ATAS/1035/2022 du 15.11.2022 ( CHOMAG ) , REJETE

En fait
En droit

rÉpublique et

1.1 canton de genÈve

POUVOIR JUDICIAIRE

 

A/1035/2022 ATAS/1035/2022

COUR DE JUSTICE

Chambre des assurances sociales

Arrêt du 15 novembre 2022

3ème Chambre

 

En la cause

Monsieur A______, domicilié à GENÈVE

 

recourant

 

contre

OFFICE CANTONAL DE L'EMPLOI, sis rue des Gares 16, GENÈVE

 

 

 

intimé

 


 

 

EN FAIT

 

A. a. Monsieur A______ (ci-après : l’assuré), s’est annoncé auprès de l’office cantonal de l’emploi (ci-après : OCE) et un délai-cadre d’indemnisation a été ouvert en sa faveur du 22 février 2021 au 21 mai 2023.

b. Son dossier a été clôturé le 30 septembre 2021, suite à une prise d'emploi.

c. À compter de cette même date, l'assuré a déménagé en France, ce dont il a informé l’office cantonal de la population et des migrations (ci-après : OCPM).

d. Le contrat de durée déterminée de l'assuré a pris fin en décembre 2021.

e. Le 28 janvier 2022, l'assuré a rempli un questionnaire en vue de l'exportation de ses prestations à l’étranger, plus précisément en France, où il a indiqué qu'il avait déménagé le 30 septembre 2021 (information confirmée dans sa demande de prestations en cas de recherche d'emploi à l'étranger du 31 janvier 2022).

f. Par décision du 31 janvier 2022, l’office régional de placement (ci-après : ORP) a nié à l’assuré le droit à l’exportation de ses prestations de chômage.

Il a été constaté qu'à l'échéance de son contrat de travail de durée déterminée, en décembre 2021, l'assuré était déjà résident français et que, de nationalité béninoise, il ne pouvait prétendre bénéficier de l'application des accords bilatéraux.

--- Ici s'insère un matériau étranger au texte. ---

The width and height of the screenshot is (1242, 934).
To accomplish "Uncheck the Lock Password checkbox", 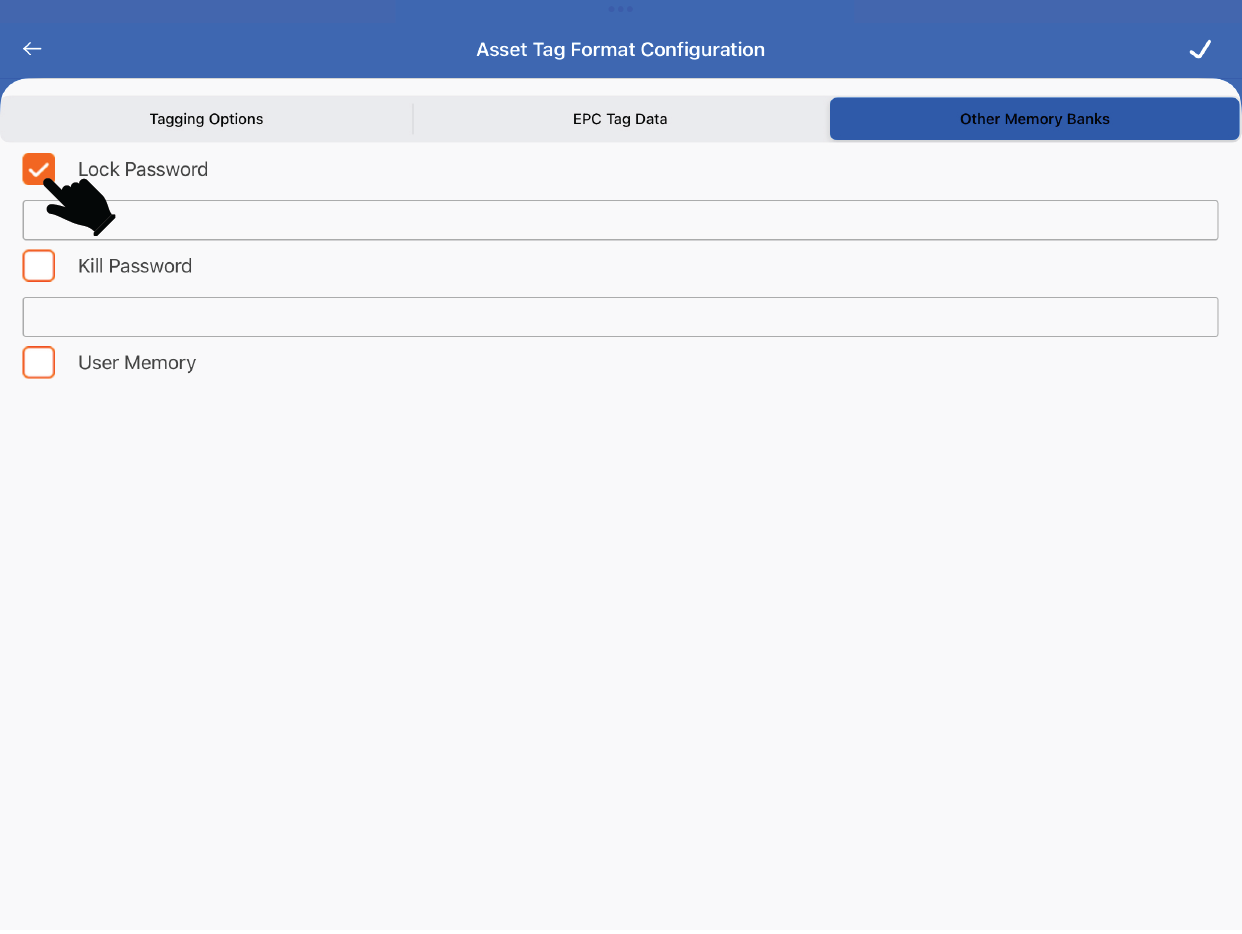I will tap(38, 169).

g. Le 3 février 2022, l’assuré s’est opposé à cette décision en exposant en substance qu’il avait cotisé en Suisse durant plusieurs années. Il avait déménagé à Ferney-Voltaire après sa séparation, était père d’une petite fille habitant Genève avec sa maman, toutes deux de nationalité française. Lui-même disposait en France d’une carte de résidence de dix ans, avait demandé la nationalité française et souhaitait exporter ses droits afin de pouvoir subvenir aux besoins de sa fille.

h. Par décision du 25 mars 2022, l’office cantonal de l'emploi (OCE) a rejeté l’opposition en rappelant que seuls les ressortissants des États membres de l’Union européenne (UE) et de l’Association européenne de libre-échange (AELE) peuvent exporter leurs prestations depuis la Suisse vers les États membres, à l'exclusion des ressortissants d’États tiers.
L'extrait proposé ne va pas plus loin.